Scores and discipline
However, many parents like Lawson say Massachusetts' charter schools are showing the kind of progress that should win them greater support.
“How big are these effects? The test-score gains produced by Boston’s charters are some of the largest that have ever been documented for an at-scale educational intervention,” researchers Sarah Cohodes and Susan Dynarski wrote in a September article for the Brookings Institution.
"After three years in a Boston charter school, students make up roughly the equivalent to the black-white achievement gap," says Ms. Cohodes about their findings.
The two were among a team at the Massachusetts Institute of Technology's School Effectiveness and Inequality Initiative who prepared research for the philanthropic Boston Foundation and the New School Venture Fund, which invests in educational entrepreneurs.
Sustaining student gains is a key argument for Lawson, whose son might have to move onto a traditional public high school next year from his KIPP charter school. The KIPP school cannot expand to include high school grades because of the current cap.
“With him now, the anxiety starts again, where's he going to go? There's absolutely no way I'd take him out of the structure and discipline and rigor of this system and put him back in a Boston public high school,” she says, unless he follows the path of her oldest two kids by getting into top exam schools like Boston Latin School or Boston Latin Academy.
For Krista Fincke, a charter school teacher, that structure has been a draw – innovations like longer days and customized programs extended to all students. Those confirm her view that choice is the best way of creating a more “equitable education system.”
Some parents say one reason charters can boast higher test scores is because they use strict discipline to weed out students with special needs and behavioral issues.
Ms. Fincke acknowledges charters have had to evaluate their no-excuses approach to discipline in light of the recent national headlines pointing to the disproportionate discipline of students of color across the nation. But, she says, "I have seen the no-excuses charter schools work for 99 percent of my students.”
Working together
Monique Burks, a parent education activist, is happy with how her daughter is performing academically at the Jackson Mann K-8 school. But given that the traditional school "can’t afford books," she puts their results down to involved parenting and teachers going above and beyond.
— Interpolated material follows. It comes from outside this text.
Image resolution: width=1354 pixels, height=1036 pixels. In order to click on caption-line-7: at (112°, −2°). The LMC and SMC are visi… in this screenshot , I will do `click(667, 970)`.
She'd like to see more of that process as Massachusetts, where charters have performed and been regulated at a much higher level than in much of the country, goes to vote next week. While she says she will be voting no, Ms. Burks echoes others in wishing that both charters and districts could work more “collaboratively.”
Burks says she’s seen it divide families, especially with multiple children, where one is thriving at a charter and another is not.
“My friends are like, it's divisive within my household because my husband and I are maybe fighting about what education system is the right one,” she says.
Fincke says she rues “the animosity” and division caused by the ballot and wants charters to be part of a system that allows them to fulfill their original mandate of sharing ideas with the broader public system, and vice versa.
“I got into a charter school for this very reason," she says, "that we should be sharing best practices and we should be finding the models that work, and spreading them so that they work for everybody.”